Input records.
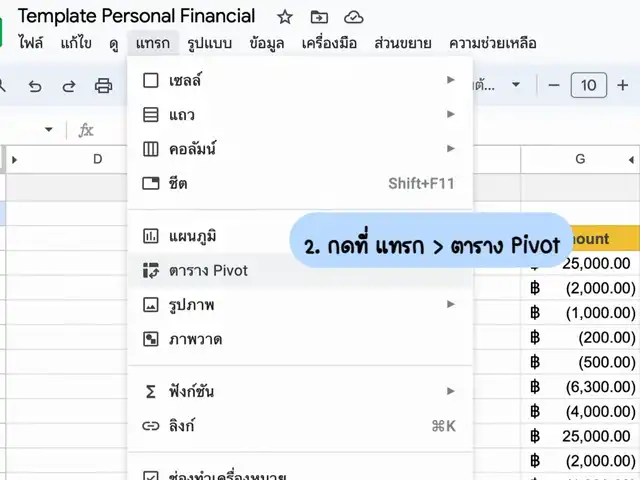This screenshot has width=640, height=480.
Task: Decrease font size with minus button
Action: point(554,85)
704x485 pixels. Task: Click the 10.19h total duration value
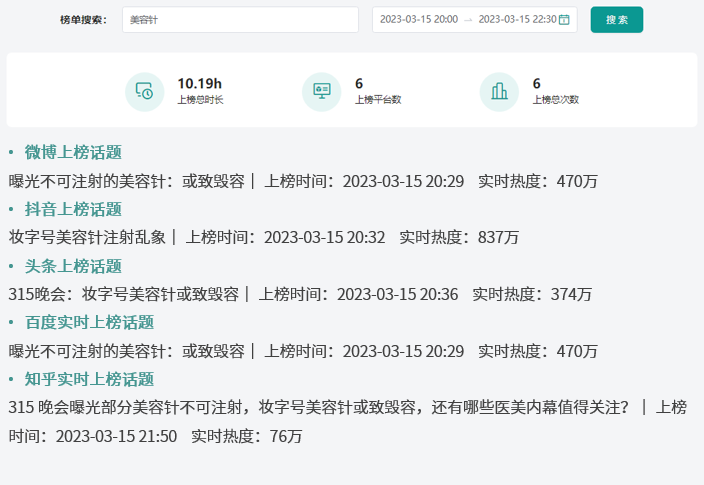click(x=199, y=84)
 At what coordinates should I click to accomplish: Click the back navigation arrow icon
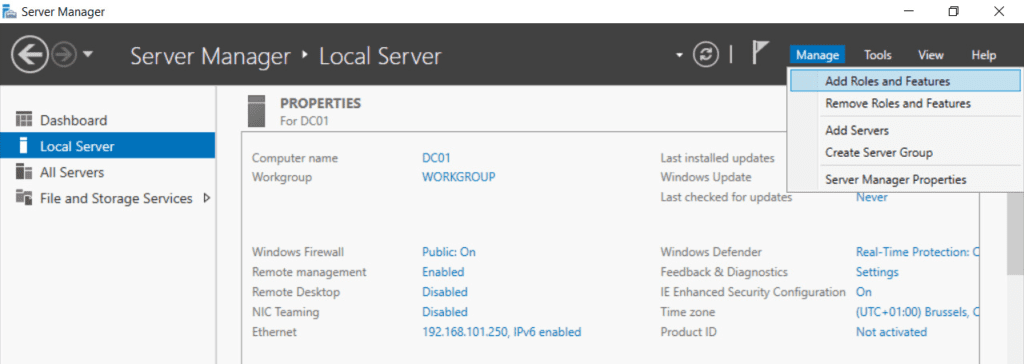pyautogui.click(x=29, y=55)
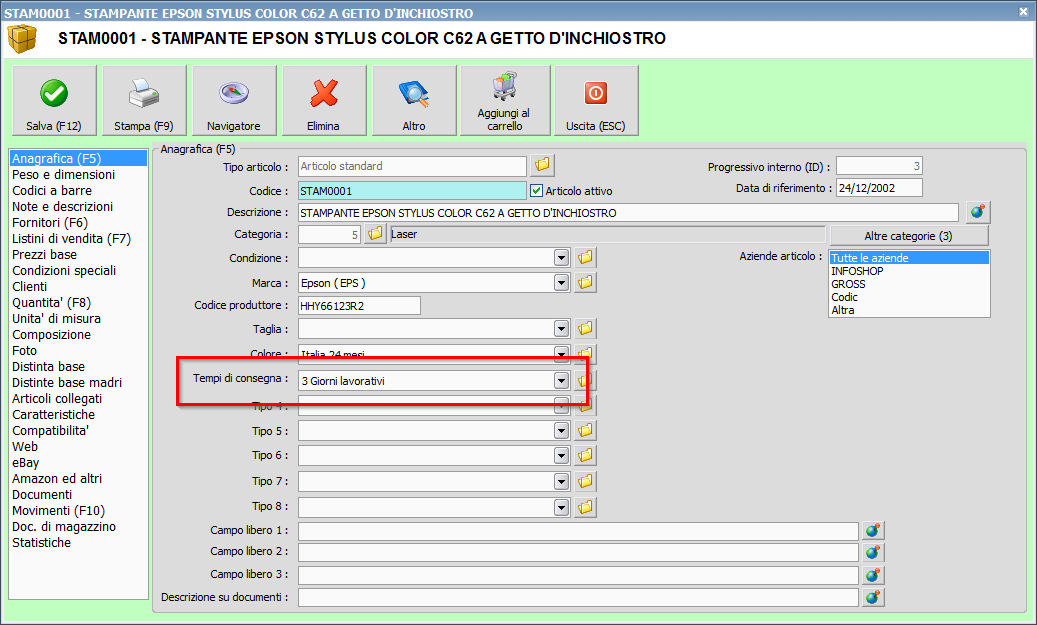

Requirement. Once the line holding "704x485 pixels. Task: Click" is found, copy it and each later line exactly through the end of the data, leaving out the pictures.

Result.
704x485 pixels. Task: Click the 10.19h total duration value
click(x=199, y=84)
 At what coordinates should I click to accomplish: Click the back navigation arrow icon
pyautogui.click(x=29, y=55)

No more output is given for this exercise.